In the Classical Greek world the two activities that were honored were war and political participation. Thus labor and commerce were not honored as they offered no leisure to pursue martial and political excellence. As women could not participate in war, they could not participate in politics. Hence a distinction was made between the polis and the oikos or household. The polis was the arena of men; the oikos was the arena of women.
Initially the oikos included primarily the function of reproduction and child rearing alone, but as time passed the administration of the economic things moved into the arena of the oikos and hence into the purview of women. Our word “economics” comes from combining the Greek words oikos and nomos (or law). Economics is the law of the household which provides the economic necessities for the polis.

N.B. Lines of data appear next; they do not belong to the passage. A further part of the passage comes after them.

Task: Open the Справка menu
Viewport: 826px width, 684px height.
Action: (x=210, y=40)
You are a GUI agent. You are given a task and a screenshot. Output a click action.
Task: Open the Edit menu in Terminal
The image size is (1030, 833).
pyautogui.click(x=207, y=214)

While not political beings, women were not slaves either. The leisure needed for political participation was supported primarily on the basis of real slavery. At its peak, the Athenian polis probably had twenty thousand male citizens. Added to that, by a factor of roughly three or four were free women and children, and then another four hundred thousand slaves and “metics,” or resident aliens needed for commerce and trade. Freedom and inequality were seen as perfectly consistent in the Greek understanding. The idea of the universal equality of human beings as individuals entered the West from a different direction—the Christian belief that we are all the equal creatures of a universal Creator/God.

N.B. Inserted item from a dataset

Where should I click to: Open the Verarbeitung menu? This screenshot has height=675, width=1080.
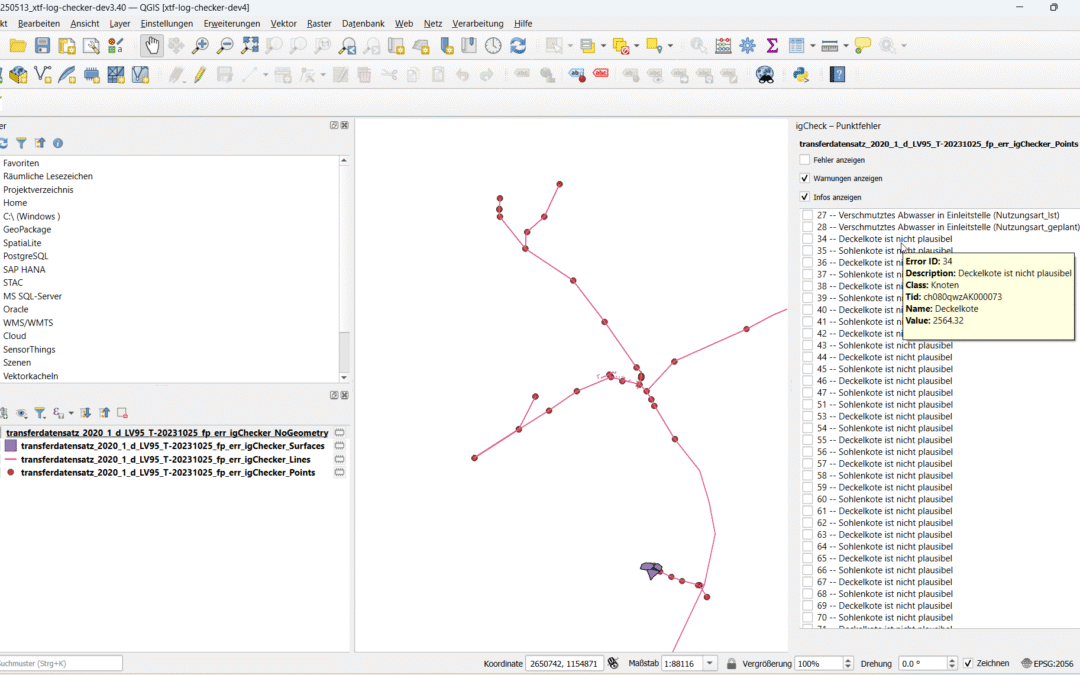[x=476, y=23]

Because of the sheer necessity posed by external threat, the Greek polisi strove for unity and solidarity. The necessary unity needed for survival required a common religion, common opinions, common tastes and even enforced common dress and patterns of consumption. Ostentatious public displays of wealth were forbidden and opposed by sumptuary laws. A Greek wandering about with the equivalent of a Rolex could be banished from the polis thereby losing any chance for political freedom.

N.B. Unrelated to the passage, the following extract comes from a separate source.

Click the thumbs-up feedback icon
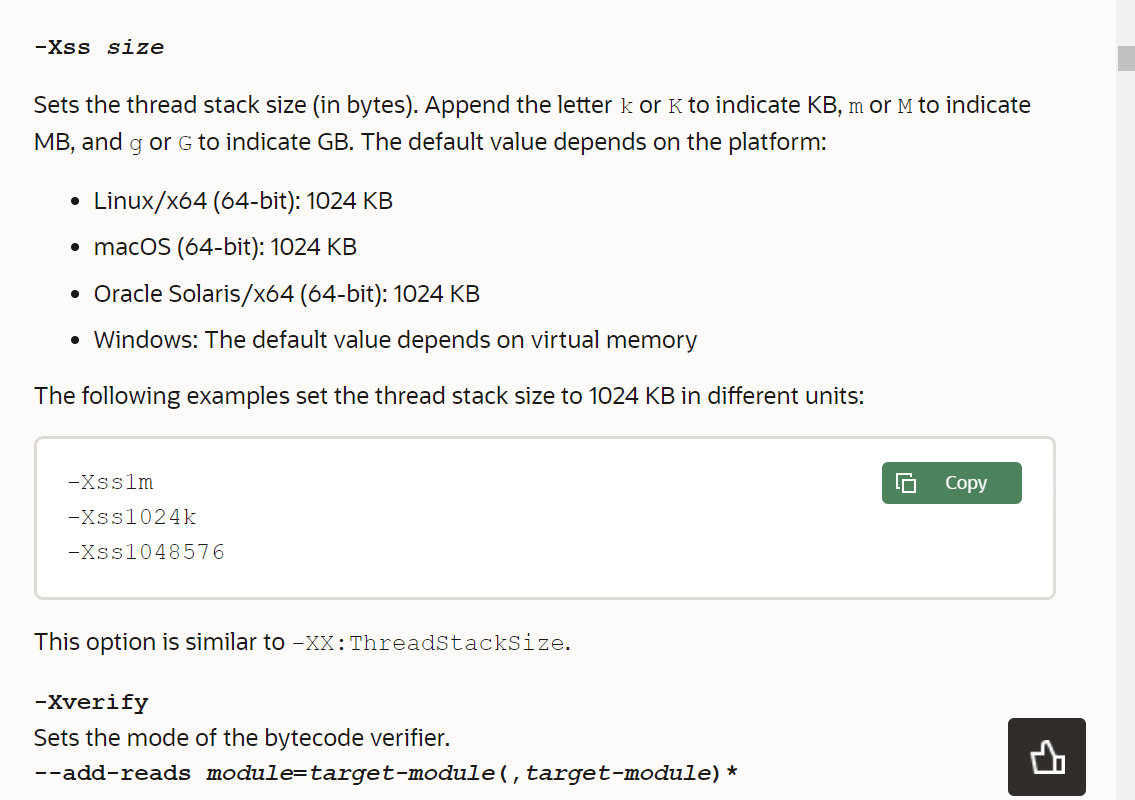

One differentiated oneself from others not by conspicuous displays of consumption, but by great and memorable deeds and speeches. The Greeks were great lovers especially of public speaking and rhetoric. Before the arrival of Philosophy, the teachers of oratory and rhetoric (Sophists or “wise men”) were admired and respected because of the central political importance of what they taught. At a later date the same veneration became true by extension for poets and playwrights and eventually philosophers. This was a civilization of public speech in a way we can now hardly imagine.
Such a civilization was the prerequisite for the birth of Philosophy. Hence Aristotle could codify the Greek understanding when he defined man as both the “political animal” (zoon politkon) and the “animal with speech (logos).” But these were not initially two separate things. They became separate things for Aristotle and thereafter. With Aristotle we get the doctrinal separation of theory and practice, Politics and Philosophy. This was a fateful move. The True and pure logos increasingly became separated from the Public Space of the polis.
Politics for the pre-philosophic Greeks was primarily speech and public decision making about war, justice and the rites of public religion, and not the interest group politics we now know which is primarily based on competing economic interests. In fact, the Greeks abhorred the notion of what we call interest groups, or what James Madison would call “factions.” Politics for them was categorically not the competition of different interests, as in economic interests.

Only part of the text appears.